Stop worrying about it.

There are a number of reasons to do so. The first is – as any good therapist would tell you – your worrying is not going to effect the outcome.  Second, no one who tells you they know how it is going to end is telling you the truth.  Not even this guy.  Nearly everyone who is making a bold prediction is biased or has something to gain by being right.

But the real reason is this.  For Democratic Congresspeople, there will probably be no time in the near future where they can get more press and influence than by appearing to waver on health care reform.  Do you think Rep. Stupak doesn’t know that?  He’s in the paper every day right now.  Do you think other staffers in other representatives’ offices aren’t telling their bosses right now that if they waver, they will get the same publicity?

Want to get a personal phone call from President Obama right now?  Waver.  Want to get a promise for something in your district in the next budget?  Waver.  Want to make sure your pet piece of legislation gets a committee hearing?  Waver.  Want to be on TV?  Waver.

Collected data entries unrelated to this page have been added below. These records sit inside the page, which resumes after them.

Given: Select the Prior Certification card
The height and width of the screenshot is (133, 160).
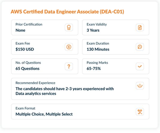Looking at the screenshot, I should click(x=45, y=28).
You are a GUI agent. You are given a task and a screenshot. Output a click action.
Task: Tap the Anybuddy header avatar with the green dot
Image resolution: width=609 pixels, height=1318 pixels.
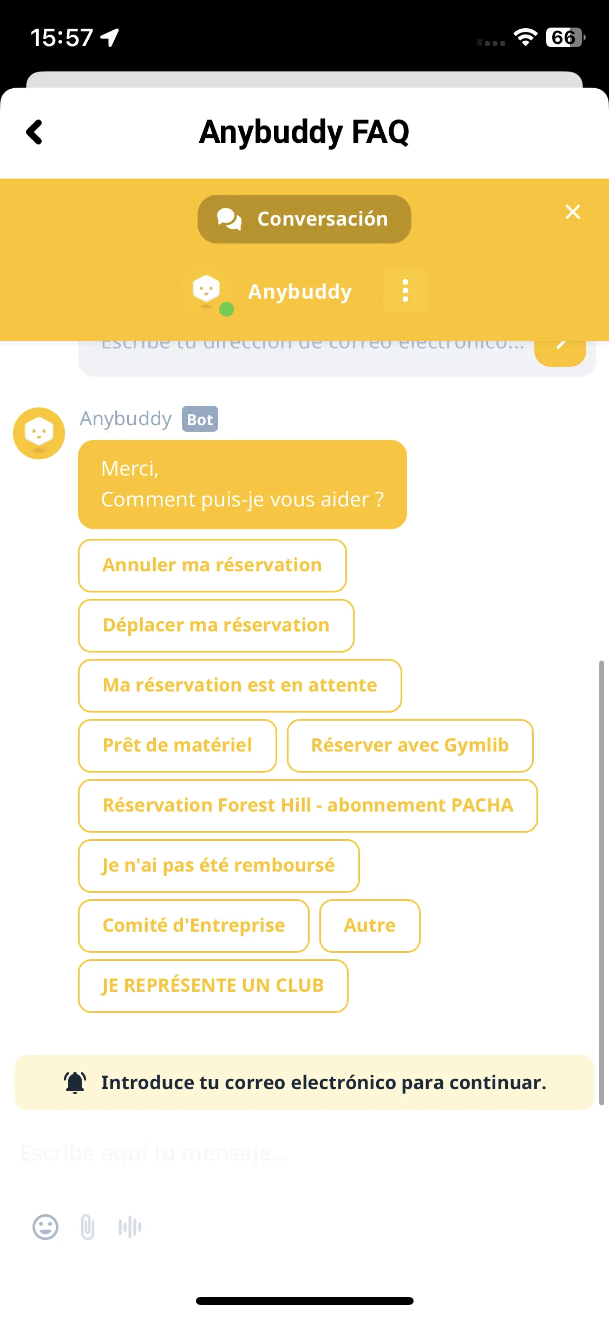point(207,291)
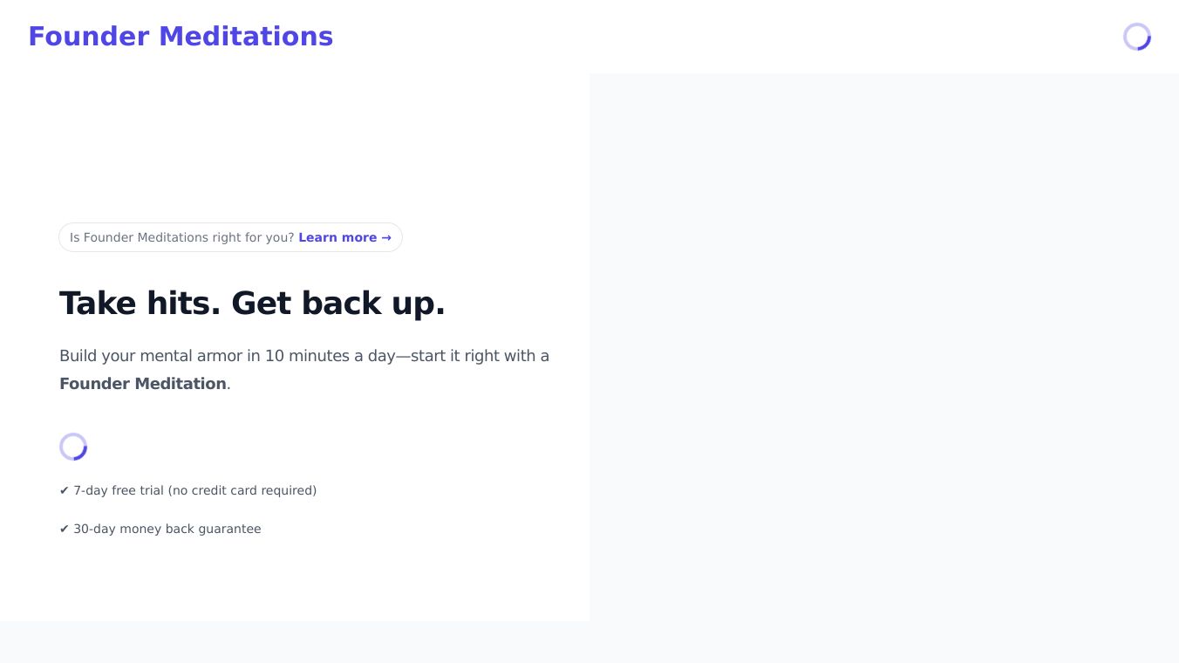Click "Is Founder Meditations right for you?" text

(181, 237)
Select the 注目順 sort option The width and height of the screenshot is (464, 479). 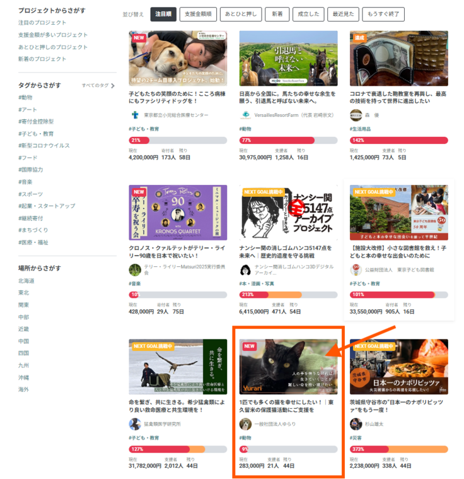click(163, 15)
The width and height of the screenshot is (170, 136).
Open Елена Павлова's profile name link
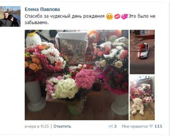[x=42, y=9]
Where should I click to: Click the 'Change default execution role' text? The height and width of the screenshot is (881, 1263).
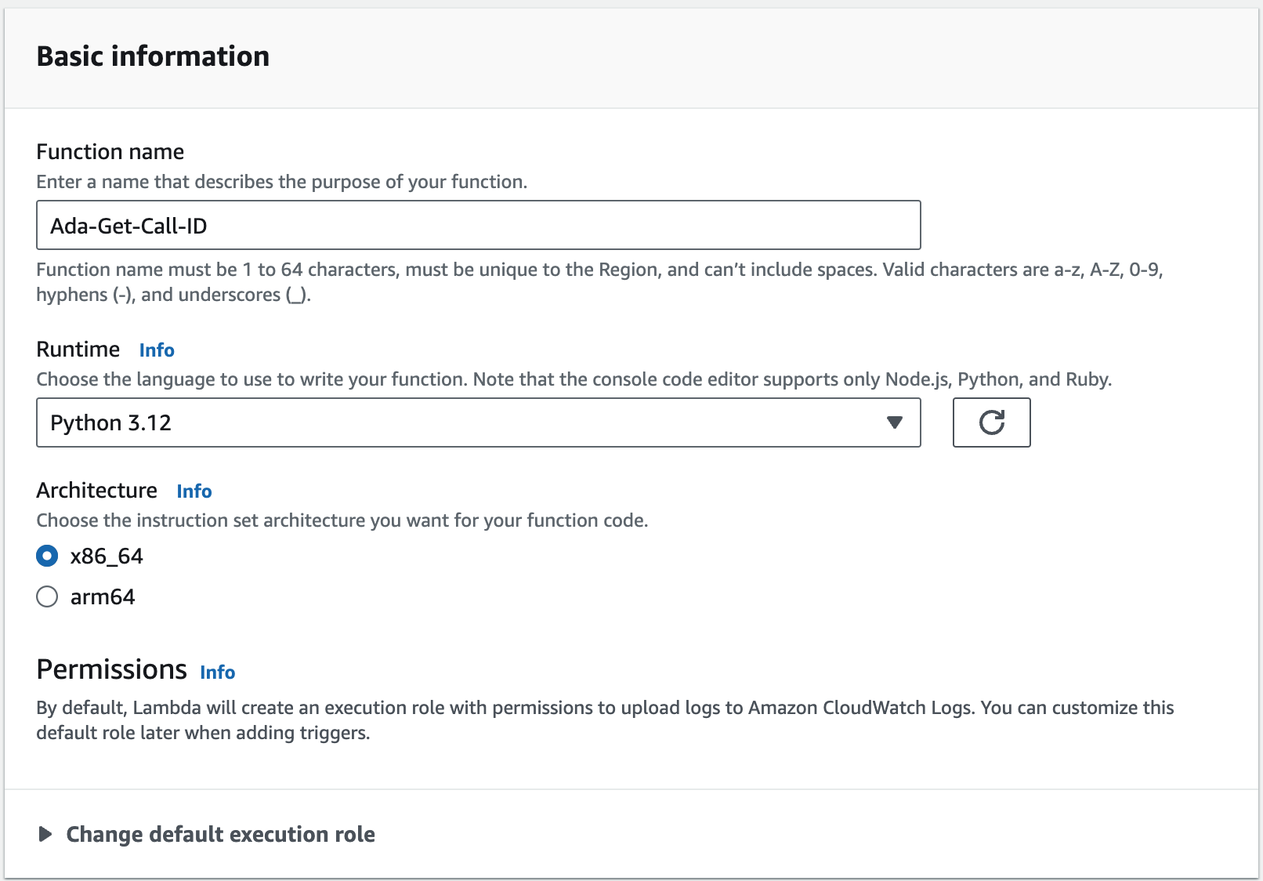coord(220,834)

There’s almost no downside.

Look, it’s really out of our hands.  Yes, you can call your representative and tell them what you want.  In fact, that’s always a good idea.  But at some point you have to trust that Speaker Pelosi and President Obama and even Rahm Emmanuel know what they’re doing (or not if you oppose reform).  Either they will get it done or they won’t.  But nothing you will hear on TV or in the paper in the next few days about vote counts will likely predict the outcome.